#### TASK
Where "left" appears in a line of the entries below, that line should be copied.

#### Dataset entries
■ ■ ■ ■

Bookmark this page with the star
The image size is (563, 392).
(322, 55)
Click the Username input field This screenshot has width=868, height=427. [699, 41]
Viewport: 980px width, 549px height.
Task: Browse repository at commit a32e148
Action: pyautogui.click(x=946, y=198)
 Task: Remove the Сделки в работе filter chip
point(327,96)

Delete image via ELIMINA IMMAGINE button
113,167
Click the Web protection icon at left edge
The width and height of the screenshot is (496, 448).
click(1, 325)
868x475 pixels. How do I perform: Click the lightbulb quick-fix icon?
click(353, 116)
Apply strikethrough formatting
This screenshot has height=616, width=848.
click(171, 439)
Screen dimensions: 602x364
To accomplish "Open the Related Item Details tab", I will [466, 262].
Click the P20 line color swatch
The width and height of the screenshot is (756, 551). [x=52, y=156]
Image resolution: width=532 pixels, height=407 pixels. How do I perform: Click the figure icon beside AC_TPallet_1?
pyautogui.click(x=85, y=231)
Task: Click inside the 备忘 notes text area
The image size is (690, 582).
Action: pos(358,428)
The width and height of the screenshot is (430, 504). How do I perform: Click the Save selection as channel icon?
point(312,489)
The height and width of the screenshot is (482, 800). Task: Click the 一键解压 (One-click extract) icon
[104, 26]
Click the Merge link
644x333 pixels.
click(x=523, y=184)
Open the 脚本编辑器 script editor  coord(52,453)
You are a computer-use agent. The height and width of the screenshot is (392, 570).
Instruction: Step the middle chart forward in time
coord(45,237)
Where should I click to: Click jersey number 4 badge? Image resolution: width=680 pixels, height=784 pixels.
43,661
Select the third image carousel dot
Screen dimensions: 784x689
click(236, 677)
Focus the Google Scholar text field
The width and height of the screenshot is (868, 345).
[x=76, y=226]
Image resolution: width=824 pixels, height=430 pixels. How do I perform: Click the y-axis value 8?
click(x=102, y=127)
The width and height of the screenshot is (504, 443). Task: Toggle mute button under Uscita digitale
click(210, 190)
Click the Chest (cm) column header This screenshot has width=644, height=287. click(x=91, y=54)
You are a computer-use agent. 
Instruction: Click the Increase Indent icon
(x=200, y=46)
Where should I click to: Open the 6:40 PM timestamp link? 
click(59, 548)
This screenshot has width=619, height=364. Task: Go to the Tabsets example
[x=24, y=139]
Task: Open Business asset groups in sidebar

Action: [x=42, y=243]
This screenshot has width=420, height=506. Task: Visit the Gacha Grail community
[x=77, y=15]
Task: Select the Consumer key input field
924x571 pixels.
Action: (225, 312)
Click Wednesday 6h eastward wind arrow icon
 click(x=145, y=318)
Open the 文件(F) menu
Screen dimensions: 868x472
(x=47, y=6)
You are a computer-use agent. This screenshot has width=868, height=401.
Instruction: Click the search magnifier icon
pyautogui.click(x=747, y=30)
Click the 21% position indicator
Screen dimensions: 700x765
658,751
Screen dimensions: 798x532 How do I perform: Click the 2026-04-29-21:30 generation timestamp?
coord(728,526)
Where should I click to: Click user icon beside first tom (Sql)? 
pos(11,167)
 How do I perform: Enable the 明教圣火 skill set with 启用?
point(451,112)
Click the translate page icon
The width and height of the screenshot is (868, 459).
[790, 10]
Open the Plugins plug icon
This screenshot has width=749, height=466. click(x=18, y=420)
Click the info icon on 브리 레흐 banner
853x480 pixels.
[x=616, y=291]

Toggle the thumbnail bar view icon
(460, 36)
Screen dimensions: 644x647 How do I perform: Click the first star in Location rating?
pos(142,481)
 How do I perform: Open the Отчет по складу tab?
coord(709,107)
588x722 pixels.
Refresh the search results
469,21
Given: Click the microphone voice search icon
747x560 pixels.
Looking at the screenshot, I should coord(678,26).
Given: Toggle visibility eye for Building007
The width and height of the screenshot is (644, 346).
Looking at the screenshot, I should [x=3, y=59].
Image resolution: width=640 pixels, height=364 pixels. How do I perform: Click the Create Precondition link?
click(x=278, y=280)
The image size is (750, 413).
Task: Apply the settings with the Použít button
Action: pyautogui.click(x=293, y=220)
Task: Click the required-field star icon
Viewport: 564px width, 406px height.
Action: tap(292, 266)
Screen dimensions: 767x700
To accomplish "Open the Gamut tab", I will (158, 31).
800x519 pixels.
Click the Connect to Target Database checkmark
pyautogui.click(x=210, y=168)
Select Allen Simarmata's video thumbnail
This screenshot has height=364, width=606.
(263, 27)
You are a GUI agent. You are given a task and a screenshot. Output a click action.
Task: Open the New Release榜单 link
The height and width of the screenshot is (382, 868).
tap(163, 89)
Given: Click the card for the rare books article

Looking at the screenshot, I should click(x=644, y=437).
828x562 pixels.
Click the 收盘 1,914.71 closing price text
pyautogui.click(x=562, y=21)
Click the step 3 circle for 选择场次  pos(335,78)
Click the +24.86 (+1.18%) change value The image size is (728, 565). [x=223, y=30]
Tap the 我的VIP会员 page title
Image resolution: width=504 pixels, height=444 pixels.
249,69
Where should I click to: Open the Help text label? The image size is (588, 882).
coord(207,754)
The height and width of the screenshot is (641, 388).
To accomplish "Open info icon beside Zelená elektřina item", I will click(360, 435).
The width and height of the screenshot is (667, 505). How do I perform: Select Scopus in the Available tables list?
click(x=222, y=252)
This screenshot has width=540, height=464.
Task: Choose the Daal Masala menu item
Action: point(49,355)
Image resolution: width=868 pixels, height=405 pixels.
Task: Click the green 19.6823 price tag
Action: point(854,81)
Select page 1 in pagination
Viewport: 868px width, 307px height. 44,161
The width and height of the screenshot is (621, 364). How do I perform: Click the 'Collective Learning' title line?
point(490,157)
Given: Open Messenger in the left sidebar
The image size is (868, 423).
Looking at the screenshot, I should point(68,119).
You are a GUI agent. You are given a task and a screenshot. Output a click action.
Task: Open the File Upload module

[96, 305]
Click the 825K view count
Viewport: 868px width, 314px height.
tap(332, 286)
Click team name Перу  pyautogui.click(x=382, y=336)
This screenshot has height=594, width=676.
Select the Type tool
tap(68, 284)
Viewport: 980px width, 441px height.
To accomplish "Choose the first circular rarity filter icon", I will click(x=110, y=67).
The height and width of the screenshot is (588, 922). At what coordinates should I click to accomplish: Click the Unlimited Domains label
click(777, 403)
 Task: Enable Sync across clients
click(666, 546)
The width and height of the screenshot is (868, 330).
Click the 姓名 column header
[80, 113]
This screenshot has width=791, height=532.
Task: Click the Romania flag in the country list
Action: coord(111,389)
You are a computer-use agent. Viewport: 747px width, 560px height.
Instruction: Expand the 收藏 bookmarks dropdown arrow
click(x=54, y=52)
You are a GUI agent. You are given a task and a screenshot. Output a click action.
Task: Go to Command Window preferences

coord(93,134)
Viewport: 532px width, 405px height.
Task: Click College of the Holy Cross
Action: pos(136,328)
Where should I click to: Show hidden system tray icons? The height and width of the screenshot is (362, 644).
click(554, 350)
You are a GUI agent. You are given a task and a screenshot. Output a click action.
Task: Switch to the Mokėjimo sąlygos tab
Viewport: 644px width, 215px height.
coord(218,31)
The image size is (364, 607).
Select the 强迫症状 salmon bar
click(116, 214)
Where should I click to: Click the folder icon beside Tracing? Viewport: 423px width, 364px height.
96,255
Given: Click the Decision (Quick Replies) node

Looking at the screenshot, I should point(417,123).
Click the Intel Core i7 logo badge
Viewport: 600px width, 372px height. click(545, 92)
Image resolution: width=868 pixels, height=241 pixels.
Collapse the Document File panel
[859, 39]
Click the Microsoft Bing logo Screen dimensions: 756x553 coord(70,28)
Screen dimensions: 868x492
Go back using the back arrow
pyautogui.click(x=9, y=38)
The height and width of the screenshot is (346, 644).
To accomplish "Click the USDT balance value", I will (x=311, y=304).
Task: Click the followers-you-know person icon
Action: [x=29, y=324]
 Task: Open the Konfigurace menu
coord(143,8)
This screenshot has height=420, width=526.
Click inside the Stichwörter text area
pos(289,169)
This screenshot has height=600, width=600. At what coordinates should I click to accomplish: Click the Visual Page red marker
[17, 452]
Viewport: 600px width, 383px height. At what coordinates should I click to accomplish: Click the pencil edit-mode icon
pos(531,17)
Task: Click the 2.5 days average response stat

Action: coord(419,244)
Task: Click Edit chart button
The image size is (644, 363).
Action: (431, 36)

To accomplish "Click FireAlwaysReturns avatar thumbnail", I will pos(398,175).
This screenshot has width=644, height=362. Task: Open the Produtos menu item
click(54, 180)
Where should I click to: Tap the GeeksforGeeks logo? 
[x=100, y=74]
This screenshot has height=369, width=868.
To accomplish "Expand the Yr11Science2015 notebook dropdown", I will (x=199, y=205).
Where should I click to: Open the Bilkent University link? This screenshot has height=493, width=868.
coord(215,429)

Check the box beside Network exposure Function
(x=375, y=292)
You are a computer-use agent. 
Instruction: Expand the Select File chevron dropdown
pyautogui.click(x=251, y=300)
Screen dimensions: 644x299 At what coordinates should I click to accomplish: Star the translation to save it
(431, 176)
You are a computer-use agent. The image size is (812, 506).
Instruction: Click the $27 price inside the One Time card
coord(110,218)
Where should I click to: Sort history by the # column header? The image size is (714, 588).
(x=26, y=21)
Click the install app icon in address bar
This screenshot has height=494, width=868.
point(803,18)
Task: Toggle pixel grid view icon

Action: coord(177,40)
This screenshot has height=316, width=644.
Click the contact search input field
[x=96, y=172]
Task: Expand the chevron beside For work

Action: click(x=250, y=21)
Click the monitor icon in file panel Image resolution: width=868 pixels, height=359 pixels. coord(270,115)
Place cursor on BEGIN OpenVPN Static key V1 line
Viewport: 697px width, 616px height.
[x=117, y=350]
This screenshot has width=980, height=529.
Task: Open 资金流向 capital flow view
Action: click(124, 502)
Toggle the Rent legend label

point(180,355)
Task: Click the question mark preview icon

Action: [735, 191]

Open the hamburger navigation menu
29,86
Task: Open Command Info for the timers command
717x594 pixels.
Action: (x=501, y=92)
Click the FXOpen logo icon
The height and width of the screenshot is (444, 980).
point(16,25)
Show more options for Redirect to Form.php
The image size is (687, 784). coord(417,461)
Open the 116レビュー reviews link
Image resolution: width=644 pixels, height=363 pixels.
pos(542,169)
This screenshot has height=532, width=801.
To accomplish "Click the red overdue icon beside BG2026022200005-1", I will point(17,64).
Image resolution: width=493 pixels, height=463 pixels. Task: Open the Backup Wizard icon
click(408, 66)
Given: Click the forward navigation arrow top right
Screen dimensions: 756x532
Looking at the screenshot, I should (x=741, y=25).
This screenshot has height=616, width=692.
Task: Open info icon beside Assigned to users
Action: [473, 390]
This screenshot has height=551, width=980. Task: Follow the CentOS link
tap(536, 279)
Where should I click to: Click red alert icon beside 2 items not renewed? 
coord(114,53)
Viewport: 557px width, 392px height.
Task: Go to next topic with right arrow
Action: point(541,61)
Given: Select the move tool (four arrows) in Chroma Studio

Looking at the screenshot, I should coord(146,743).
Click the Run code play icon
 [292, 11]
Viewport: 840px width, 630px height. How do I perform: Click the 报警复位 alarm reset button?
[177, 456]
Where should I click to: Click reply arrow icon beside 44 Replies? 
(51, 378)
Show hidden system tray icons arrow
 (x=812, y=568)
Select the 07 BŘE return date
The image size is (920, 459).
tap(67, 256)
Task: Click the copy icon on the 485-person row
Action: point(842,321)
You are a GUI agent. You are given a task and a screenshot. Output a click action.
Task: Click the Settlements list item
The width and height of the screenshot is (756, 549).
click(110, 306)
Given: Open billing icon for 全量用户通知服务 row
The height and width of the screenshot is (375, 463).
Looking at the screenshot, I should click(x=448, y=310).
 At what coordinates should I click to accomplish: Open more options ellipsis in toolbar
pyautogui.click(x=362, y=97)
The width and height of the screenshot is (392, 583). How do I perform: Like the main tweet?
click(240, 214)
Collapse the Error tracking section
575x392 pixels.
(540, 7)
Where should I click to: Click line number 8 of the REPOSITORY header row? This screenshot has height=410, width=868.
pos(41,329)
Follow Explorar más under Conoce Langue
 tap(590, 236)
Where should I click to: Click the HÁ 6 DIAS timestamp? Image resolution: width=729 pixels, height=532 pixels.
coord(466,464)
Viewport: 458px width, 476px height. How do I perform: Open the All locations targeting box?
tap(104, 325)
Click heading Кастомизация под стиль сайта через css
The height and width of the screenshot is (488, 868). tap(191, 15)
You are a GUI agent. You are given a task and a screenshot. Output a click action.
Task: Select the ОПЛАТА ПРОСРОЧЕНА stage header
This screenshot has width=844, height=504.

■ ■ ■ ■

#### RESULT FOR THIS EXERCISE
Click the Web protection icon at left edge
Given: Open Messenger in the left sidebar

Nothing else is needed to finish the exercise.